Le Nouvelliste 3 avril 2000

Le lac Saint -Pierre, un écosystème à partager

Brigitte Trahan 
Yamachiche

Pour en assurer la pérennité, un écosystème comme celui du lac Saint-Pierre devrait être approché d'une manière écosystémique en tenant compte à parts égales de l'économie, de la société et de l'environnement, explique M. Jean Burton, conseiller scientifique au Centre Saint-Laurent d'Environnement Canada. Mais c'est loin d'être le cas, comme ont pu le constater la centaine de participants au premier colloque régional du Comité ZIP du lac Saint-Pierre qui se tenait samedi, à Yamachiche.

Le fleuve Saint-Laurent se passerait bien, de toute évidence, de l'influence d'une espèce dont il n'a pas besoin pour vivre: l'homme. Pollution agricole, rejets sanitaires et industriels, érosion des berges par la navigation, voilà quelques-uns des nombreux impacts déplorables aux quels il faudra s'arrêter.


(Alpho Presse: Alain Bédard)
De gauche à droite: Mme Jacynthe Bourgeois , coordonnatrice du comité ZIP du lac Saint-Pierre, M. Pierre Latraverse, président du comité , M. Michel Isabel, maire d'Yamachiche, municipalité 
hôtesse du colloque et Mme Louise A. Bellemare, membre du 
conseil d'administration de la ZIP et représentante de la MRC
de Maskinongé
 

Certaines données permettent de croire qu'avec les connaissances adéquates, la technologie, la volonté et la participation du milieu, il est possible de cohabiter équitablement avec notre écosystème. M. Serge Hébert, du ministère de l'Environnement faisait remarquer que des progrès ont été enregistrés tout récemment dans la qualité de l'eau du fleuve en ce qui a trait à la présence du phosphore. Ce polluant est présentement à la baisse dans presque toutes les stations d'échantillonnage et ce, depuis l'avènement des stations d'épuration des eaux usées.
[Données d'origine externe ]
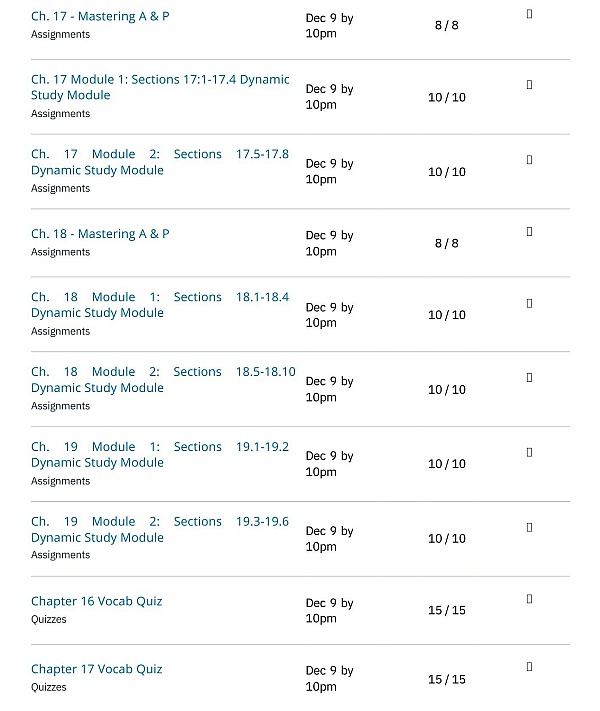The width and height of the screenshot is (600, 711).
Task: Open Ch. 17 Module 1 Sections 17:1-17.4 link
Action: click(160, 87)
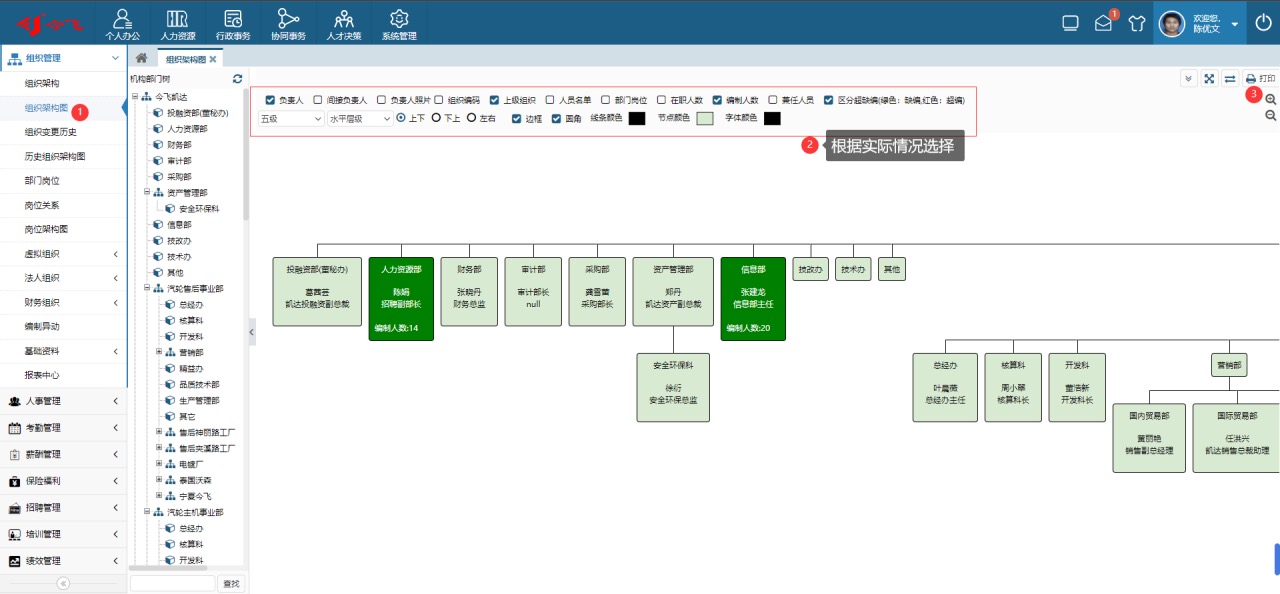Uncheck the 编制人数 checkbox
Viewport: 1280px width, 594px height.
click(717, 100)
Même phénomène du côté des coliformes fécaux dans les rivières Maskinongé, Du Loup, Richelieu, Saint-François, Yamaska et Nicolet. En fait, en termes de qualité de l'eau du fleuve, le tronçon de la Mauricie fait bonne figure, mais on peut dire merci, pour cela, au lac Saint-Pierre et à son filtre naturel des îles de Sorel-Berthier, faisait remarquer M. Hébert. C'est au niveau des rejets de la Communauté urbaine de Montréal que les choses se gâtent le plus. «On compte 6 000 coliformes fécaux par 100 ml d'eau à cet endroit», fait il remarquer. Or, le ministre de l'Environnement interdisait récemment à la CUM de chlorer ses rejets puis que cela occasionne la formation de sous-produits cancérigènes. Il existe toutefois un système d'épuration à partir de lampes ultraviolettes, un système qui nécessiterait un investissement de 30 millions $ à la CUM.

La pollution n'est pas le seul problème du lac Saint-Pierre. Plusieurs des îles de Sorel sont présentement menacées de disparition et plusieurs berges sont gravement affectées par la circulation maritime. Bien que des discussions soient présentement en cours entre le gouvernement et les armateurs pour tenter de limiter la vitesse des navires dans certains secteurs plus étroits, il de meure extrêmement difficile d'intervenir au niveau des plaisanciers. «On aura beau faire des règlements, fait remarquer Jean Burton.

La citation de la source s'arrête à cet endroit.